I think the main point with his is that is has been used for less than a season and comes with a roller. I think you would be hard pressed to get $1000 on a 3+ yr old machine, but I could be wrong.


----------



## Austinite (Oct 4, 2018)

smurg said:


> Austinite said:
> 
> 
> > Wow. I'll definitely be selling mine then. I didn't think I could get that much for it. I was going to keep it as a scalping mower.
> ...


Mine has a few hours on it with a roller. Its a 2018 model.


----------



## smurg (May 30, 2018)

Austinite said:


> smurg said:
> 
> 
> > Austinite said:
> ...


Checks out then. I know the homeowner models go for $1050 brand new at the orange big box, with a brand new roller for an additional $140. I was eyeing that until I picked up on the tru-cut off of craigslist. I would assume for these used prices that the model in question is a commercial model, but I wouldn't be able to tell.


----------



## Austinite (Oct 4, 2018)

smurg said:


> Austinite said:
> 
> 
> > smurg said:
> ...


Yeah I think I paid exactly that. 1050 + 150 for the roller. Honestly, I'd be happy with 750 bucks. Problem is finding a local buyer. Then again, lawn nuts are usually happy to make a road trip for a good mower.

I'm going to wait until I can use my Toro Flex 21, I didn;t realize how huge that thing is so I need to make sure I can maneuver it and get used to it before I pull the trigger on getting rid of the Cal Trimmer.


----------



## NateClark (Oct 30, 2017)

Austinite said:


> I'm going to wait until I can use my Toro Flex 21, I didn;t realize how huge that thing is so I need to make sure I can maneuver it and get used to it before I pull the trigger on getting rid of the Cal Trimmer.


What's the minimum HOC on that work out to be with the roller? I'm just south of Austin and might be interested.
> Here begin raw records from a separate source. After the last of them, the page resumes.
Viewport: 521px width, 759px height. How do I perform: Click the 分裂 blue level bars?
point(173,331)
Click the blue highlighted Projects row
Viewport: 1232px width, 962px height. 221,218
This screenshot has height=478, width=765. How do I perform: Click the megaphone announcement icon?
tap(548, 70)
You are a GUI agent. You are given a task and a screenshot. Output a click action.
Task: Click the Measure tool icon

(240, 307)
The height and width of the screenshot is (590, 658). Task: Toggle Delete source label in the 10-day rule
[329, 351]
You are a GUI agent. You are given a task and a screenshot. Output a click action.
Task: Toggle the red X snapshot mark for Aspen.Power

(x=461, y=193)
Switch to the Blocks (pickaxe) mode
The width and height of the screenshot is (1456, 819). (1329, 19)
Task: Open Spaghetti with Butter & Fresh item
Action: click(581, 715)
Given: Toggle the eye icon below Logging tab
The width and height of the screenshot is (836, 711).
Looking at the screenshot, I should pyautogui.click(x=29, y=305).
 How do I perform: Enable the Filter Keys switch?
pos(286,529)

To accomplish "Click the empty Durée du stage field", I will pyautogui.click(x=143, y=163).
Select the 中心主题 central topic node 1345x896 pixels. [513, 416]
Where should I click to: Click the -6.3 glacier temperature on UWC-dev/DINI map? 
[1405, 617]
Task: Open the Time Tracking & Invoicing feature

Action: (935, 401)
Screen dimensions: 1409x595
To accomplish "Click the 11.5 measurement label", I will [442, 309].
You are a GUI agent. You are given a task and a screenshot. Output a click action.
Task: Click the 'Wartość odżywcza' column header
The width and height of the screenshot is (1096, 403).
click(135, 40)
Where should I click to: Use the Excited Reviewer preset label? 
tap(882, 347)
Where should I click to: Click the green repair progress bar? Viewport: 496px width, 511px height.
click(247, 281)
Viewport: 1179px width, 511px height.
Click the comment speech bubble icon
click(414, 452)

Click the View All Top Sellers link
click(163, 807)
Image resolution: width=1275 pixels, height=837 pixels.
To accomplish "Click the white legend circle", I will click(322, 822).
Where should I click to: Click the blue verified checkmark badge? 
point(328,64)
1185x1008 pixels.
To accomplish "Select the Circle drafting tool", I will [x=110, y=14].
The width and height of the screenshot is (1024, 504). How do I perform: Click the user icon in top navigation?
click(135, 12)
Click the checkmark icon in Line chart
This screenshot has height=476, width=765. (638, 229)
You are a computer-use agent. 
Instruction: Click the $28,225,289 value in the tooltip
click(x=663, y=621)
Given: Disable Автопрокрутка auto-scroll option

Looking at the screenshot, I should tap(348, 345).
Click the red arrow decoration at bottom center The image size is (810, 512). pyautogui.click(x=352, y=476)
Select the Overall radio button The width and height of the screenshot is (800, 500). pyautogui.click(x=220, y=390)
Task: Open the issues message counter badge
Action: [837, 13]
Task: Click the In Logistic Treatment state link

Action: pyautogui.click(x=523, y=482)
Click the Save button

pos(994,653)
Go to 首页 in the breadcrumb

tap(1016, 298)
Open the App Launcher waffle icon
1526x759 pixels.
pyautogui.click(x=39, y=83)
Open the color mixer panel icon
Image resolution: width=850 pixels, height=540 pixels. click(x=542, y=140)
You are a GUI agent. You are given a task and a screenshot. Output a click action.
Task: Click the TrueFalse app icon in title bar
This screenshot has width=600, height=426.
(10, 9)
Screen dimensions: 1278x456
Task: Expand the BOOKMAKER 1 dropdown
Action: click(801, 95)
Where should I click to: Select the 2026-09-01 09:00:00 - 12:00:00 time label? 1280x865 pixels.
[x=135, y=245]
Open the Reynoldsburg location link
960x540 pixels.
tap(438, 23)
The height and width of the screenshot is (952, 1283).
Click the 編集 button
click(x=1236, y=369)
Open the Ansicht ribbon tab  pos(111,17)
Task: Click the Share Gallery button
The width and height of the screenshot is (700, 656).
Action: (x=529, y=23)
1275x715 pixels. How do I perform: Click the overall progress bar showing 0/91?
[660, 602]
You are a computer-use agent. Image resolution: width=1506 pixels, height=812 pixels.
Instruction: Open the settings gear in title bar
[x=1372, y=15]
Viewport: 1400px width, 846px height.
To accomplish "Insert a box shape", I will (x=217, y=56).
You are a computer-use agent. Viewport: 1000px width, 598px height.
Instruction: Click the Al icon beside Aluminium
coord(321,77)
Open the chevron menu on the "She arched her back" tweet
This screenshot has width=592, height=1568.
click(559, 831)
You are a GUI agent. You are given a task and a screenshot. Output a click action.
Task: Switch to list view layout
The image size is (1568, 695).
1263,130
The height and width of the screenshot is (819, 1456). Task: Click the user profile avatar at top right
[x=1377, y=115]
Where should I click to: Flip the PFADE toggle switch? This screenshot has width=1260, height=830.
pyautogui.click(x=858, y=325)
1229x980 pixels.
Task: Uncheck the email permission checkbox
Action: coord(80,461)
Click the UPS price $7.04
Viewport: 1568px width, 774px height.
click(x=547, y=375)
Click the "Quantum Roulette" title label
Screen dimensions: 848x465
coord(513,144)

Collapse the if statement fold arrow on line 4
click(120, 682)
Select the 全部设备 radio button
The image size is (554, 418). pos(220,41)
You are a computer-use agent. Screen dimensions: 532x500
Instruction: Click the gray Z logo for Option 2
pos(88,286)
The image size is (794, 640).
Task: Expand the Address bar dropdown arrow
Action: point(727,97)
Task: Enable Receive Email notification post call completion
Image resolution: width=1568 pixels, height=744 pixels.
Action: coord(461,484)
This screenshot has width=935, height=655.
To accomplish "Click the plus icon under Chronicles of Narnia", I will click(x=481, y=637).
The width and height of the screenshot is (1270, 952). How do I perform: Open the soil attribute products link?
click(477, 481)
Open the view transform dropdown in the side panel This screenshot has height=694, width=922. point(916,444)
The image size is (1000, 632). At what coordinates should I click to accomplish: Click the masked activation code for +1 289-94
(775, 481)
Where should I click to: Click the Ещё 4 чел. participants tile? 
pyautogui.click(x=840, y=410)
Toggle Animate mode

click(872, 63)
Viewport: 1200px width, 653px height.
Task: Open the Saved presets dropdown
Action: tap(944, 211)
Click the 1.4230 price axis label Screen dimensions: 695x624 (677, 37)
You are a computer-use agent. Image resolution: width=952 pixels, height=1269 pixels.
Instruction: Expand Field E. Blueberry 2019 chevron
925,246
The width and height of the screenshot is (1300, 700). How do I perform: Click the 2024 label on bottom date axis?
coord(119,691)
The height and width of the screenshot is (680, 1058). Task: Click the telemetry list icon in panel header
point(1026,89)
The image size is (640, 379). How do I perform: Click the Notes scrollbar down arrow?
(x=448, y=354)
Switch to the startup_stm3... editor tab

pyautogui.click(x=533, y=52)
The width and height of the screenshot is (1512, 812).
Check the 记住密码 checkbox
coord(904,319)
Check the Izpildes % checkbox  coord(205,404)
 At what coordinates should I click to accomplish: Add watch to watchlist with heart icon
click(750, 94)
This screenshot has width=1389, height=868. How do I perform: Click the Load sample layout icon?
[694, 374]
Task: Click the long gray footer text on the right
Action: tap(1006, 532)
I want to hop on the Swardman train but can't quite justify the price at this point.


----------



## Austinite (Oct 4, 2018)

NateClark said:


> Austinite said:
> 
> 
> > I'm going to wait until I can use my Toro Flex 21, I didn;t realize how huge that thing is so I need to make sure I can maneuver it and get used to it before I pull the trigger on getting rid of the Cal Trimmer.
> ...


The min HOC is 5/8 in. Yes, I'd be selling with the roller, it's already on there.


----------



## SGrabs33 (Feb 13, 2017)

@NateClark 
@Austinite 
Min height should technically be 3/8" if it's the standard version.


----------



## Austinite (Oct 4, 2018)

^ Thanks for the clarification!


----------